(GIVEN ENTRIES)
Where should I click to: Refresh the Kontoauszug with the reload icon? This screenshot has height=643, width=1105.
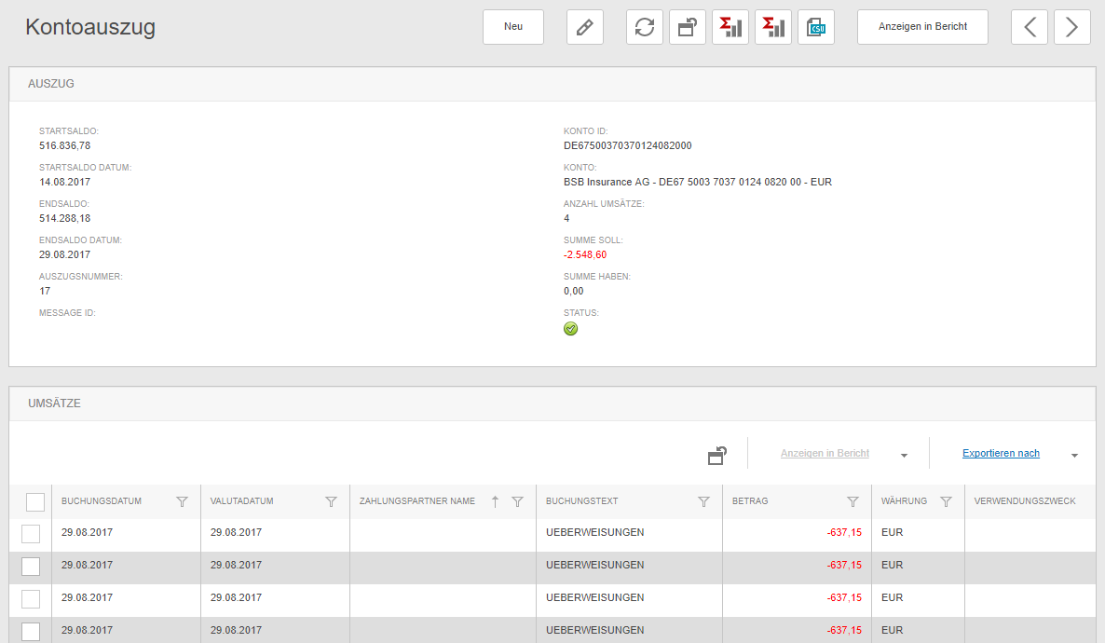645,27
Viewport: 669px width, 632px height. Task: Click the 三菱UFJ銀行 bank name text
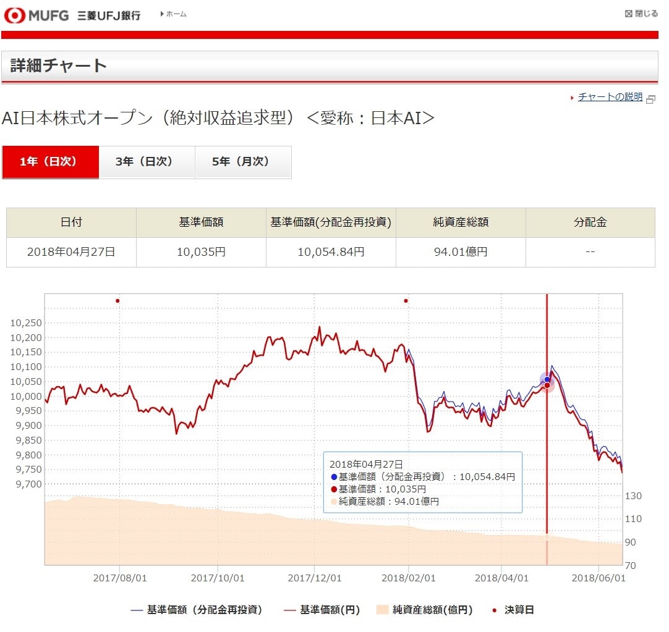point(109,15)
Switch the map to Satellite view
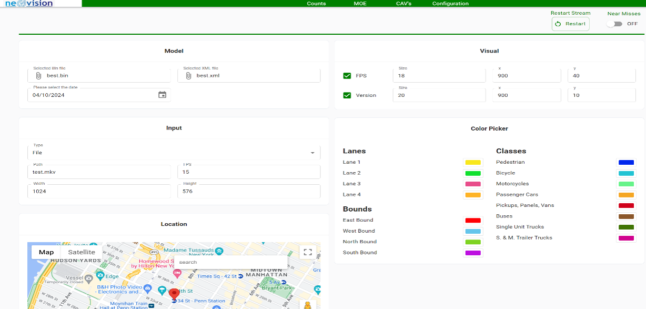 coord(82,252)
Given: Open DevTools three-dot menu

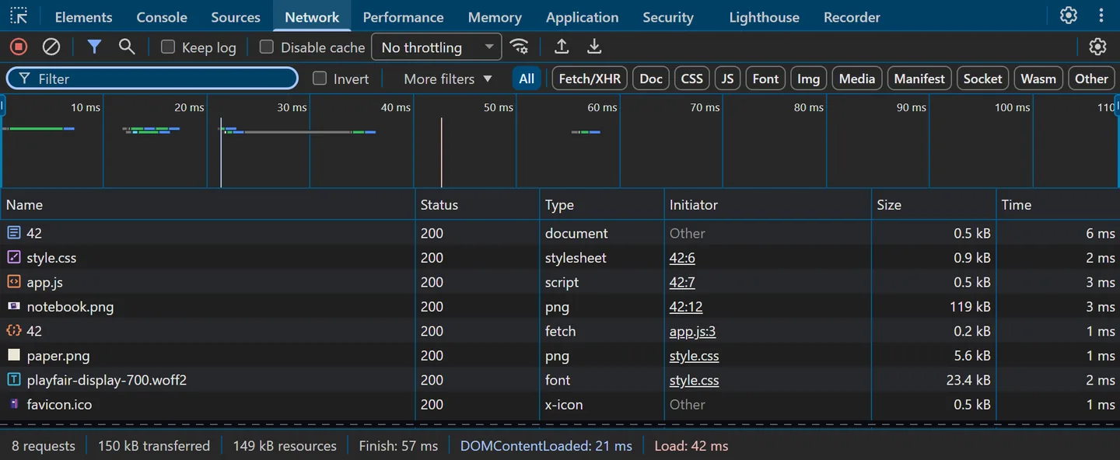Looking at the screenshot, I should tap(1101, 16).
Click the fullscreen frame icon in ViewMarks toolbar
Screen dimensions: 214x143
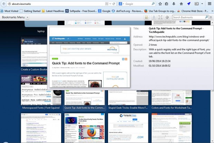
(End GIVEN ENTRIES)
(GIVEN ENTRIES)
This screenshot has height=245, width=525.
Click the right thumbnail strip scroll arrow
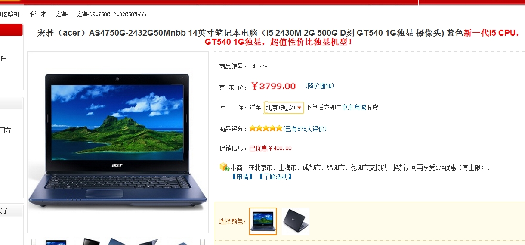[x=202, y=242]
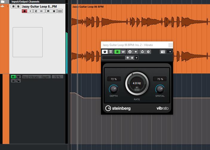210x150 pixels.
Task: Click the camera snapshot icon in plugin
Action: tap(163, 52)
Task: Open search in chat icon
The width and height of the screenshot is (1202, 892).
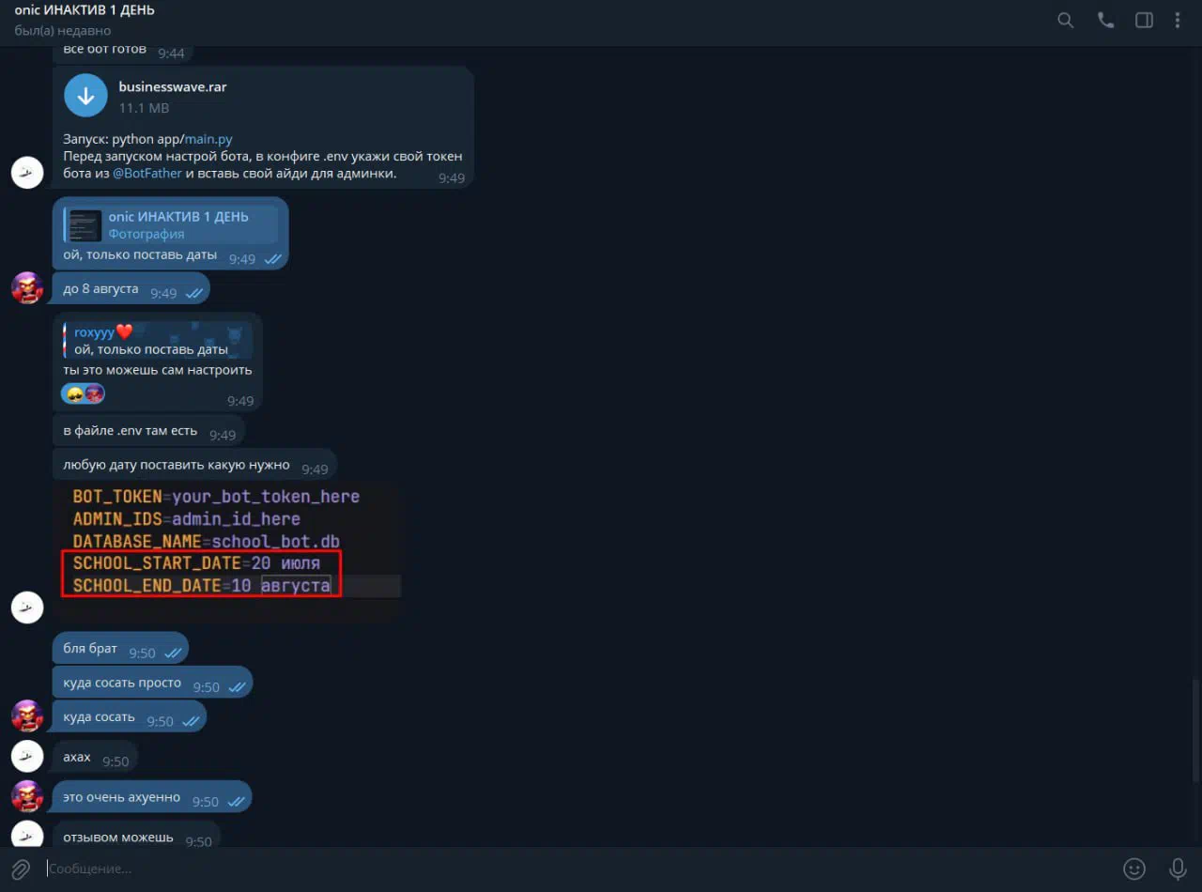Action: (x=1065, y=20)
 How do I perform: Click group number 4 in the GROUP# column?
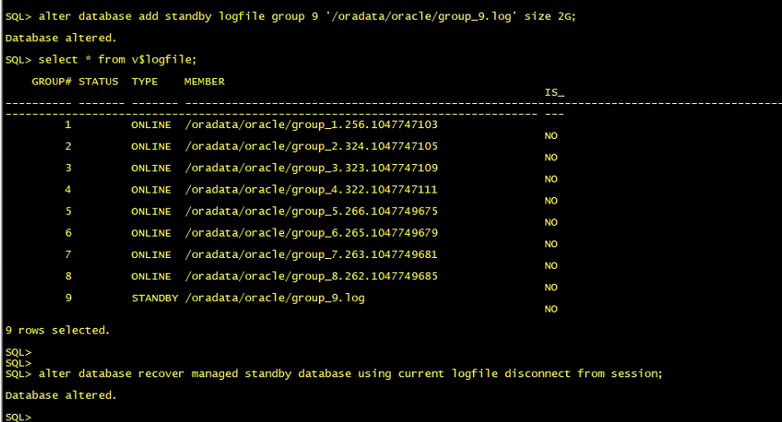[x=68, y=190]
(End GIVEN ENTRIES)
- PROBLEM DETAILS:
Skipping the pictures, print the lines in the listing above exactly as written, starting at the line with "Where should I" and ending at the line with "Screen dimensions: 214x143", both included.

- OUTPUT OF THE TASK:
Where should I click to: Refresh the Kontoauszug with the reload icon? This screenshot has height=643, width=1105.
645,27
Viewport: 669px width, 632px height. Task: Click the 三菱UFJ銀行 bank name text
point(109,15)
Switch the map to Satellite view
 coord(82,252)
Given: Open DevTools three-dot menu

Looking at the screenshot, I should tap(1101, 16).
Click the fullscreen frame icon in ViewMarks toolbar
Screen dimensions: 214x143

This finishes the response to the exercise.